Assignment:
Print the lines that run from the line with "Where should I click to: Click the" to the line with "Task: Decrease base bet with minus icon", keeping both end lines, exactly as they appear in the entries below, and nothing else.

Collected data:
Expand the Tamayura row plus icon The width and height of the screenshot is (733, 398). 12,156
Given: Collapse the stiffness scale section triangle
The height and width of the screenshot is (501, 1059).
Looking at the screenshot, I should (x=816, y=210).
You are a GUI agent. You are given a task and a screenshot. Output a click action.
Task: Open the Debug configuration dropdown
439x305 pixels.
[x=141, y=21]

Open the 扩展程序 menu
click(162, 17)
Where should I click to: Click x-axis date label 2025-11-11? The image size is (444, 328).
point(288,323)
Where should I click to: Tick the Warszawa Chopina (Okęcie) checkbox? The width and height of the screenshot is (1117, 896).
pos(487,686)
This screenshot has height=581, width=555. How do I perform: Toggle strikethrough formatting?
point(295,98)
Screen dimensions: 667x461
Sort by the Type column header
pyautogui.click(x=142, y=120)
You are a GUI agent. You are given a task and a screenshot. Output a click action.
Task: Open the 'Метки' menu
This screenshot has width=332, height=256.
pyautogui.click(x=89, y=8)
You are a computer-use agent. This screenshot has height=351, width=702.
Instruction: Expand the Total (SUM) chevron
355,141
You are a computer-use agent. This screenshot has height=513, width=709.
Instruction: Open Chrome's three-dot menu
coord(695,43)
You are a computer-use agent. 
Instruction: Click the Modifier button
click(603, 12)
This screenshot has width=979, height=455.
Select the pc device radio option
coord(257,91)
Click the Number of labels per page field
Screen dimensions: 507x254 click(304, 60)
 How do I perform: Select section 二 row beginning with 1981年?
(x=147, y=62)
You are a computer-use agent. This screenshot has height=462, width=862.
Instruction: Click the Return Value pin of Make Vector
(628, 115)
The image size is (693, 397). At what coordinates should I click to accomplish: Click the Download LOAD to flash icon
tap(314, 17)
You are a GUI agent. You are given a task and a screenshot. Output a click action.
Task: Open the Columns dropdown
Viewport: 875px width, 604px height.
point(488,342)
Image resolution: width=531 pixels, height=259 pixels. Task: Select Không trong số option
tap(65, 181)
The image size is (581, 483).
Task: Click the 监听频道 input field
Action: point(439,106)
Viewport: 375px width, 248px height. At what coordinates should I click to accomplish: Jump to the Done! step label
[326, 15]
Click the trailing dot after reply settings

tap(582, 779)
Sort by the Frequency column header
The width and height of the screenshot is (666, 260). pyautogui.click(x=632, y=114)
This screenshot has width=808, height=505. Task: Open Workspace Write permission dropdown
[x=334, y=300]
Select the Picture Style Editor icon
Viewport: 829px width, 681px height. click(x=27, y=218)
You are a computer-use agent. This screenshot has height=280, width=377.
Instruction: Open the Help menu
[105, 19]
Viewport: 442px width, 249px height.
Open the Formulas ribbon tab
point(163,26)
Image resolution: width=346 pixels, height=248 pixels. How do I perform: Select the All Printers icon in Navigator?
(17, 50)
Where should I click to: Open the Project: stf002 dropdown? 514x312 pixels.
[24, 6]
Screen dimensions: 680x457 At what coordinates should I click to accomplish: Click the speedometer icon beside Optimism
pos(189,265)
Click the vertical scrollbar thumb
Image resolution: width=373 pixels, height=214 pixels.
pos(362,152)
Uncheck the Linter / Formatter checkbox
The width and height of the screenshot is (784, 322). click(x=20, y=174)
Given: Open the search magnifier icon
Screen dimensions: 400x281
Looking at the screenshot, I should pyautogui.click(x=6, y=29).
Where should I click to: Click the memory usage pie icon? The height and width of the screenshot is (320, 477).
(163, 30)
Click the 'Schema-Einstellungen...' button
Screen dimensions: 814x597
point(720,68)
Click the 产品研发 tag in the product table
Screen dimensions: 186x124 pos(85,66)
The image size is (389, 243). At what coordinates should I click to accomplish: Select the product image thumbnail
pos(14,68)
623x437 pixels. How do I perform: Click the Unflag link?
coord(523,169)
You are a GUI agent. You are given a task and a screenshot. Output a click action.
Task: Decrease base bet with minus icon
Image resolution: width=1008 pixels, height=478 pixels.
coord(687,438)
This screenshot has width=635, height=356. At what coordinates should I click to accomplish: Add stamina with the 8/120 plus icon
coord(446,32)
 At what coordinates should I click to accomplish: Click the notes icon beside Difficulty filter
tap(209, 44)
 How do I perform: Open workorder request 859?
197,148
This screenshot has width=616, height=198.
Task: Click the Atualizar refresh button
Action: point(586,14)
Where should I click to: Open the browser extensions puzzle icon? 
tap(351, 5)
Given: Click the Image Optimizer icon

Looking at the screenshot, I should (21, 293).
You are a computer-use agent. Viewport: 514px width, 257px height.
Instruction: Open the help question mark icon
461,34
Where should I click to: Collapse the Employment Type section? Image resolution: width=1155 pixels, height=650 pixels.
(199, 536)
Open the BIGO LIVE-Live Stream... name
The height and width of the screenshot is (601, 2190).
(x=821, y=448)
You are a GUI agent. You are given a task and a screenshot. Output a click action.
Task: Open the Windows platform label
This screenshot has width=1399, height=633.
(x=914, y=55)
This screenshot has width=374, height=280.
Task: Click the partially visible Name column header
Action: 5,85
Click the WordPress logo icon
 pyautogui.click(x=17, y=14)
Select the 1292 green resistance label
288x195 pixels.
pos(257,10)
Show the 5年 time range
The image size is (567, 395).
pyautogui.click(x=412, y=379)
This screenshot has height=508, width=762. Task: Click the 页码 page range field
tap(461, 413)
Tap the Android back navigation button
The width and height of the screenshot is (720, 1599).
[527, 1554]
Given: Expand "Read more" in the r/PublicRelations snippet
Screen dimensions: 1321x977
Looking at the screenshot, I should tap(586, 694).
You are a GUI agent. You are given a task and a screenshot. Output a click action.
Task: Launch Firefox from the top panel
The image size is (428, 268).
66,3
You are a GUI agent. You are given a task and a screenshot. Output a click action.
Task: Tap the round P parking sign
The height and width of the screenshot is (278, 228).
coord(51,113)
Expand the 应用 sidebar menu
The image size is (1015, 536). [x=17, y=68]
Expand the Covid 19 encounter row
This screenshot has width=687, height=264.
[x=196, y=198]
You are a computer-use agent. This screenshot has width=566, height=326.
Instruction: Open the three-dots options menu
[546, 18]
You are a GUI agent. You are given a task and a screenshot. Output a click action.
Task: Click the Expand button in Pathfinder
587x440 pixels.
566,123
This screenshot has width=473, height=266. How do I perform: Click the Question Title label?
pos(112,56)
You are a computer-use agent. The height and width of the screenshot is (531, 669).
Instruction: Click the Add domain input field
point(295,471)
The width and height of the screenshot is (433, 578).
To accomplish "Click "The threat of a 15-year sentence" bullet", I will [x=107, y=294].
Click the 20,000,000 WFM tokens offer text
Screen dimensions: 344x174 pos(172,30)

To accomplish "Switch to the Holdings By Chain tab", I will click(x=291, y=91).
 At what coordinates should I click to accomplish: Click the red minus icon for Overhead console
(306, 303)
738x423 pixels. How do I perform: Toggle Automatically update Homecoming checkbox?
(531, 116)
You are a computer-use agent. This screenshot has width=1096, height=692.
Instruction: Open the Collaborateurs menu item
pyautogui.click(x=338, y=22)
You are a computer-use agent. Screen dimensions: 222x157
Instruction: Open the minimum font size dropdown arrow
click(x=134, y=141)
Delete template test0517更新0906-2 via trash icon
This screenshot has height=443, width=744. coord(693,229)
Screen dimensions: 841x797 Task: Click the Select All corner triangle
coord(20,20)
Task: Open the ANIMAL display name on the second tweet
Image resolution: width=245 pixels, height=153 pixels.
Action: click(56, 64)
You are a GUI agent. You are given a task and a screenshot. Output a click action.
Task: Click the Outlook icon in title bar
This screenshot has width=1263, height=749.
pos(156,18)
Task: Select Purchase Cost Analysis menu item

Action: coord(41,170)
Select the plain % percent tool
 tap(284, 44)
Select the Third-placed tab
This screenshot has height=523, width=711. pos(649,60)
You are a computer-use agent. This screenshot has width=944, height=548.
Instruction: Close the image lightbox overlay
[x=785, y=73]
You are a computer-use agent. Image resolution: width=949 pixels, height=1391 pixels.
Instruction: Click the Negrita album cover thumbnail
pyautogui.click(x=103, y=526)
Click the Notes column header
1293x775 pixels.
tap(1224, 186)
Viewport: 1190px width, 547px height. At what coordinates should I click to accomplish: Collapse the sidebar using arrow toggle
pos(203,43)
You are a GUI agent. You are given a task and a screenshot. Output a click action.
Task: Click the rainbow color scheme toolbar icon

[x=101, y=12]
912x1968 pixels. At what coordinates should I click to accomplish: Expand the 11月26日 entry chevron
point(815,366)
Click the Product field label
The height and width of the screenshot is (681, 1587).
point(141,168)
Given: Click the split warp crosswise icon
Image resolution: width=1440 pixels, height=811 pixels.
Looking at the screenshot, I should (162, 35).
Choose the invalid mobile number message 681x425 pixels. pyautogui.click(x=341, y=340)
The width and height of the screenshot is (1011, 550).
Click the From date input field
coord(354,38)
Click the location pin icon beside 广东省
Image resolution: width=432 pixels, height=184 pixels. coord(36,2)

Reply to the task:
Where should I click to: Click the memory usage pie icon? The height and width of the screenshot is (320, 477).
(163, 30)
Click the 'Schema-Einstellungen...' button
Screen dimensions: 814x597
point(720,68)
Click the 产品研发 tag in the product table
Screen dimensions: 186x124 pos(85,66)
The image size is (389, 243). At what coordinates should I click to accomplish: Select the product image thumbnail
pos(14,68)
623x437 pixels. How do I perform: Click the Unflag link?
coord(523,169)
You are a GUI agent. You are given a task and a screenshot. Output a click action.
Task: Decrease base bet with minus icon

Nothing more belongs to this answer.